- _PROBLEM STATEMENT_
In the material below, find every line containing the string "computer" and return it.

────────────────────

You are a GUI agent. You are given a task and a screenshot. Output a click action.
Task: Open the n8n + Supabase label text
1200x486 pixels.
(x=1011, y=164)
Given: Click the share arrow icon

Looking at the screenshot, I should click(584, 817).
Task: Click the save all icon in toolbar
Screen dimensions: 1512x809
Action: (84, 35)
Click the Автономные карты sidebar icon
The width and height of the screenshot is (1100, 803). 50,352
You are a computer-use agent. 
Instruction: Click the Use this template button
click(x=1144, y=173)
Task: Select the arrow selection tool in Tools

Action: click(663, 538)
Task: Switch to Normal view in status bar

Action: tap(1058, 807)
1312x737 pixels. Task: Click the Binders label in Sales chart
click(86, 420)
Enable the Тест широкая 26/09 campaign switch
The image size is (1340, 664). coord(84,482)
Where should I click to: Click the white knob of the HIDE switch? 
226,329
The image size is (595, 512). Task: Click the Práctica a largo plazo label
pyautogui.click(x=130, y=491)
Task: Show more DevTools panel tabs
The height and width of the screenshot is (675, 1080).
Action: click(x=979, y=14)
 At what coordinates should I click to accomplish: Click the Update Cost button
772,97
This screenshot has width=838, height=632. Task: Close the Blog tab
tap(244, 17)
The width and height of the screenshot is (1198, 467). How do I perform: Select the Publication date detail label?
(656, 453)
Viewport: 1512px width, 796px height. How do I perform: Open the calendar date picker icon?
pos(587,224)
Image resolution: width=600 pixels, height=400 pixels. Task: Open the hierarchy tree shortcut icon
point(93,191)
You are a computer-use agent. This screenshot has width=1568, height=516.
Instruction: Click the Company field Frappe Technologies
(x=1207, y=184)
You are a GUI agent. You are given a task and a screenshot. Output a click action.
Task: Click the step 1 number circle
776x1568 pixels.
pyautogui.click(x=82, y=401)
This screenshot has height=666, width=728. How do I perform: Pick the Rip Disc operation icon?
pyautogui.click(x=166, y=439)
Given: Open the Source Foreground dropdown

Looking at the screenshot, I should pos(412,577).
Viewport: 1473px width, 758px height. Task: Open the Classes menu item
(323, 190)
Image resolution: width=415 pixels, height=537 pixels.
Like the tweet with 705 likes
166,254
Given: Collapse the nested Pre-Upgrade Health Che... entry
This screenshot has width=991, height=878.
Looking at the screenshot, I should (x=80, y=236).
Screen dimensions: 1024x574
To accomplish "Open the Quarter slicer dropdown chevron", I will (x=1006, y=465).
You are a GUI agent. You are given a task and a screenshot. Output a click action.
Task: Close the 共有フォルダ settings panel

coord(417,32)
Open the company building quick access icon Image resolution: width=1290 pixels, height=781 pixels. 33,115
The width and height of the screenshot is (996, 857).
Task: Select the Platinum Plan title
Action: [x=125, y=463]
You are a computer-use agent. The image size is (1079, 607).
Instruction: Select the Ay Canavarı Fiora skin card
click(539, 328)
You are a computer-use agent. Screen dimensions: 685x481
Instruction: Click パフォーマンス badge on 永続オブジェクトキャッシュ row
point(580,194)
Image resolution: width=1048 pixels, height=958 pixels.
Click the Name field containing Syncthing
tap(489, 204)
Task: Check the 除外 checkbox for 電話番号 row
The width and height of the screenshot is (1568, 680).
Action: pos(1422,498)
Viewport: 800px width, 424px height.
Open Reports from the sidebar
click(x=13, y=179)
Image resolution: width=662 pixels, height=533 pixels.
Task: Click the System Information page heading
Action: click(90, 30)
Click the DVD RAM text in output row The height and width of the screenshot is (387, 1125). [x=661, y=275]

────────────────────

- _FINISHED TASK_
You are a computer-use agent. 
You are a computer-use agent. This screenshot has width=1568, height=516.
You are a computer-use agent. The image size is (1079, 607).
You are a computer-use agent. Screen dimensions: 685x481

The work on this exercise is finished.